A shorter telomere is the key factor in preventing cultured human mesenchymal stem cells from senescence escape

Mesenchymal stem cells (MSCs) from various animals undergo spontaneous transformation in vitro, establishing some malignant characteristics. However, this phenomenon seems seldom appearing in human (h) MSCs. To address the question whether the hMSCs really do not undergo the spontaneous transformation and why, the present study compared MSCs from two species under the same conditions, the commercialized primary hMSCs whose in vitro life span is very uniform, and the rat (r) MSCs whose spontaneous transformation in vitro is well-defined.
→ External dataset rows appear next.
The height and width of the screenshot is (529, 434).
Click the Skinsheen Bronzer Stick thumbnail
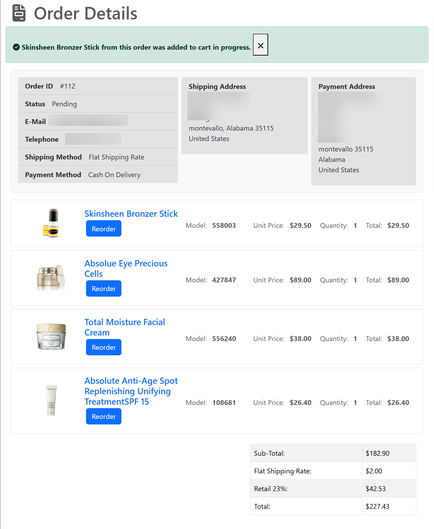pos(51,223)
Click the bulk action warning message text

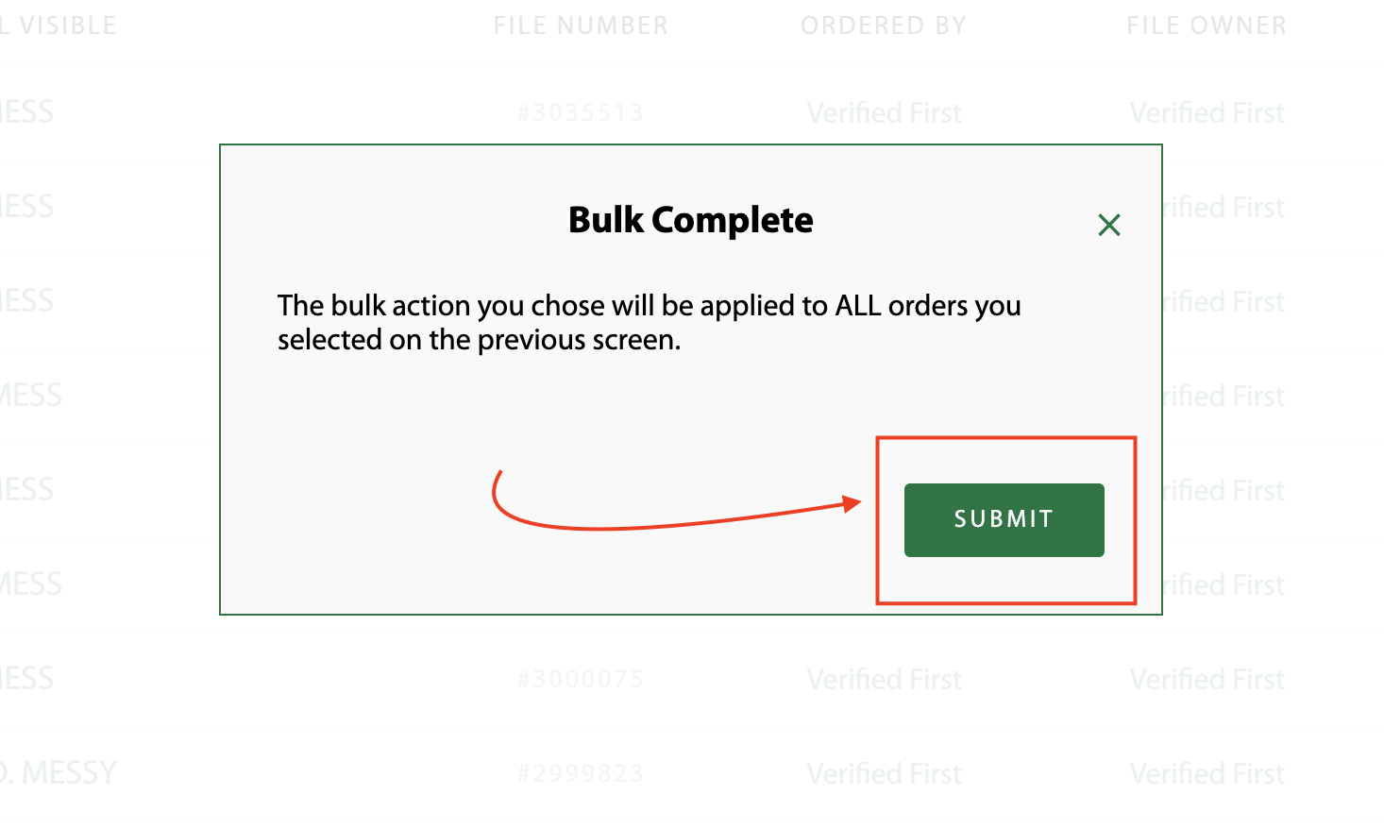coord(650,323)
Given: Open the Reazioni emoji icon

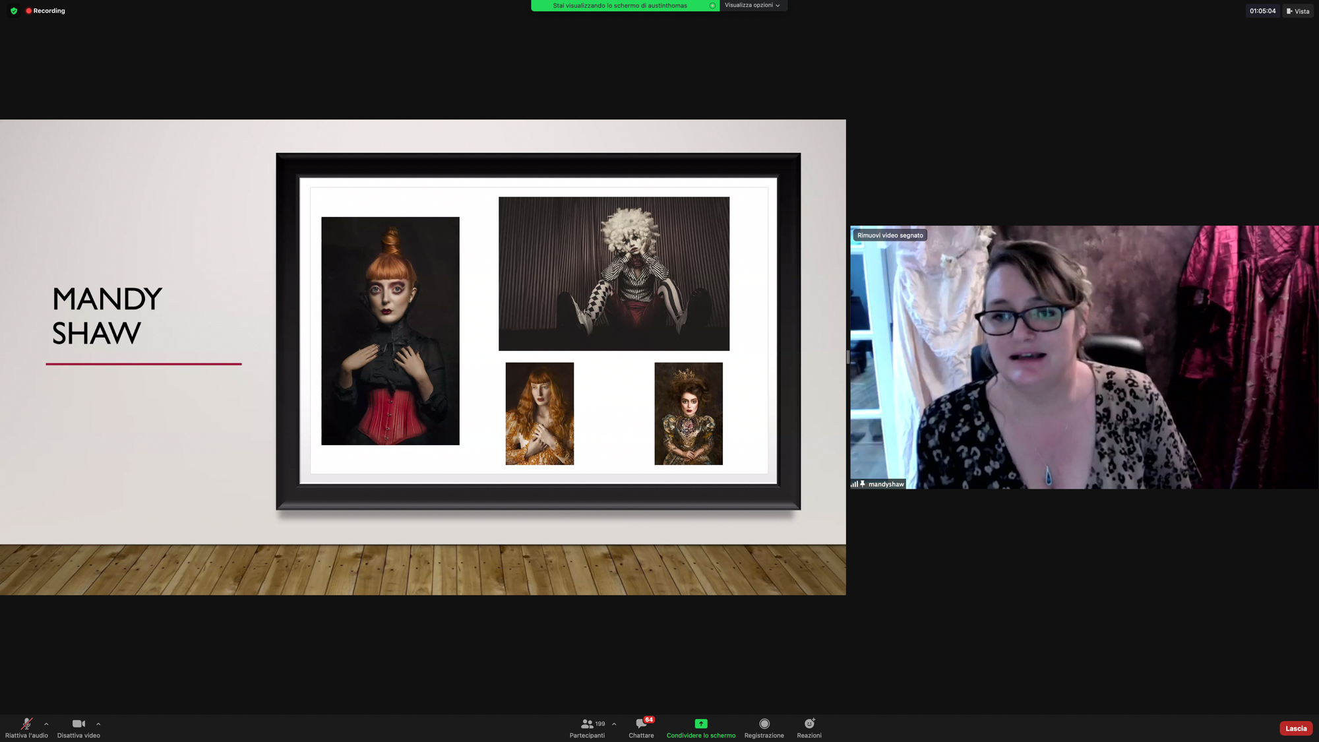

It was demonstrated that in rMSCs, there were small numbers of re-proliferating cells appearing after a substantial senescent period. These "senescence-escaped" rMSCs were highly proliferative and did not show any sign of growth arrest during the following subcultures up to observed passage 32. Whereas after entering senescence, hMSCs no longer re-proliferated and finally died from apoptosis. Compared with rMSCs, the hMSCs possessed a much shorter telomere, and lacked both telomerase reverse transcriptase expression and telomerase activity. When proliferating from pre-senescent to senescent stages, the hMSCs had a greater loss of relative telomere length (51 % in hMSC vs. 15 % in rMSC), but both cells displayed a similar average telomere shortening per population doubling (0.50 +/- A 0.06 kb in rMSC vs. 0.49 +/- A 0.06 kb in hMSC; p > 0.05), indicating that the greater relative shortening of the hMSC telomeres was due to their original shorter length, rather than lack of telomere maintenance mechanisms. In conclusion, the hMSCs do not spontaneously initiate transformation, because they cannot escape senescence. This is particularly due to their much shorter telomere.